473,414 Members | 1,622 Online
Bytes | Software Development & Data Engineering Community
Post Job

Home Posts Topics Members FAQ

Join Bytes to post your question to a community of 473,414 software developers and data experts.

Need speed increase while reading large chunk of data.

I'm currently reading 1-n number of binary files, each with 3 different
arrays of floats containing about 10,000 values a piece for a total of
about 30,000 values per file.

I'm looking for a way to load them all into memory. I've tried using
vector pushback with reserving, but it was horribly slow. The current
method I am using is upon opening the file and reading the number of
values, resizing the vectors (I have 3, one for each data channel),
then inserting the [] operator.

vecLeftChannel[i] = DataBuffer[i].

This still takes a while to loop through the files, and I was wondering
if anyone knew a quicker way to load dynamic data like this without
using float arrays and reallocating manually.

Thanks!
Josh McFarlane

Jul 23 '05 #1
8 2879
Darsant wrote:
I'm currently reading 1-n number of binary files, each with 3 different
arrays of floats containing about 10,000 values a piece for a total of
about 30,000 values per file.

I'm looking for a way to load them all into memory. I've tried using
vector pushback with reserving, but it was horribly slow. The current
method I am using is upon opening the file and reading the number of
values, resizing the vectors (I have 3, one for each data channel),
then inserting the [] operator.

vecLeftChannel[i] = DataBuffer[i].

This still takes a while to loop through the files, and I was wondering
if anyone knew a quicker way to load dynamic data like this without
using float arrays and reallocating manually.

Thanks!
Josh McFarlane


std::vector is guaranteed to be O(n) amortized if you are only adding to
the end of the vector. You say you tried that "with reserving". Do you
mean that you called reserve once prior to adding to the array (good
usage), or periodically as you read more values (bad usage, can result
in non-linear running time)?

If you don't mind temporarily more memory, you could read everything
into a std::list, and then construct a vector from that with something
similar to:
std::vector<float> v(mylist.begin(), mylist.end()) ;
mylist.clear() ;

This might be faster than adding directly to the vector (though by at
most a constant factor).

Probably the fastest possible way to access your data is to use OS
specific mechanisms for creating a memory mapped file (see open and mmap
for Unix variants, or CreateFile, CreateFileMapping, and MapViewOfFile
for Win32).

-Alan
Jul 23 '05 #2
Darsant wrote:
I'm currently reading 1-n number of binary files, each with 3 different
arrays of floats containing about 10,000 values a piece for a total of
about 30,000 values per file.

I'm looking for a way to load them all into memory. I've tried using
vector pushback with reserving, but it was horribly slow. The current
method I am using is upon opening the file and reading the number of
values, resizing the vectors (I have 3, one for each data channel),
then inserting the [] operator.

vecLeftChannel[i] = DataBuffer[i].

This still takes a while to loop through the files, and I was wondering
if anyone knew a quicker way to load dynamic data like this without
using float arrays and reallocating manually.
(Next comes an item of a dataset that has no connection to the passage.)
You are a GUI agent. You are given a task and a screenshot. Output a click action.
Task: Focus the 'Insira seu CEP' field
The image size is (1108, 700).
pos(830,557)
I think there's a function like "seek" or "fseek" or something
to seek to the end of file. Either the seek function returns
a byte offset, or you call a "position" or "pos" function to
get the byte offset, which is effectively the size of the file
in bytes. You then resize the vector to
sum_of_file_sizes / sizeof(float). You should then get reasonable
performance reading in the floats one at a time using buffered
I/O.

Jul 23 '05 #3
wk****@yahoo.com wrote:
I think there's a function like "seek" or "fseek" or something
to seek to the end of file. Either the seek function returns
a byte offset, or you call a "position" or "pos" function to
get the byte offset, which is effectively the size of the file
in bytes. You then resize the vector to
sum_of_file_sizes / sizeof(float). You should then get reasonable
performance reading in the floats one at a time using buffered
I/O.


That's what I'm doing right now.

For each file, I read the header of information to a temporary header
structure. The header tells me the amount of data in each channel. I
then reserve size+newsamples for the vector, then push_back the new
readings from the temporary read buffer.

Jul 23 '05 #4
Darsant wrote:
I'm currently reading 1-n number of binary files, each with 3 different
arrays of floats containing about 10,000 values a piece for a total of
about 30,000 values per file.


First you should measure (e.g. with clock()) where the time is spent.
Then consider alternatives.

Jul 23 '05 #5
Darsant wrote:
wk****@yahoo.com wrote:
I think there's a function like "seek" or "fseek" or something
to seek to the end of file. Either the seek function returns
a byte offset, or you call a "position" or "pos" function to
get the byte offset, which is effectively the size of the file
in bytes. You then resize the vector to
sum_of_file_sizes / sizeof(float). You should then get reasonable
performance reading in the floats one at a time using buffered
I/O.


That's what I'm doing right now.

For each file, I read the header of information to a temporary header
structure. The header tells me the amount of data in each channel. I
then reserve size+newsamples for the vector, then push_back the new
readings from the temporary read buffer.


In a typical implementation of the "vector" template, I think
there is, in an instance of vector<float>, a private pointer to
float. This private pointer points to an array in dynamically
allocated storage whose number of (float) elements is greater
than or equal to the value returned by vector<float>::size().
What happens when you call push_back, and the number of floats in
the dynamic array is exactly equal to size()? push_back will:

1) dynamically allocate another array of floats whose dimension
is size() + Delta (Delta being a positive integral constant chosen
by the STL implementation).

2) copy the old array of floats into the newly allocated array of
floats.

3) copy the float being pushed_back to the entry at offset size()
in the newly allocated array, and set size() to size()+1.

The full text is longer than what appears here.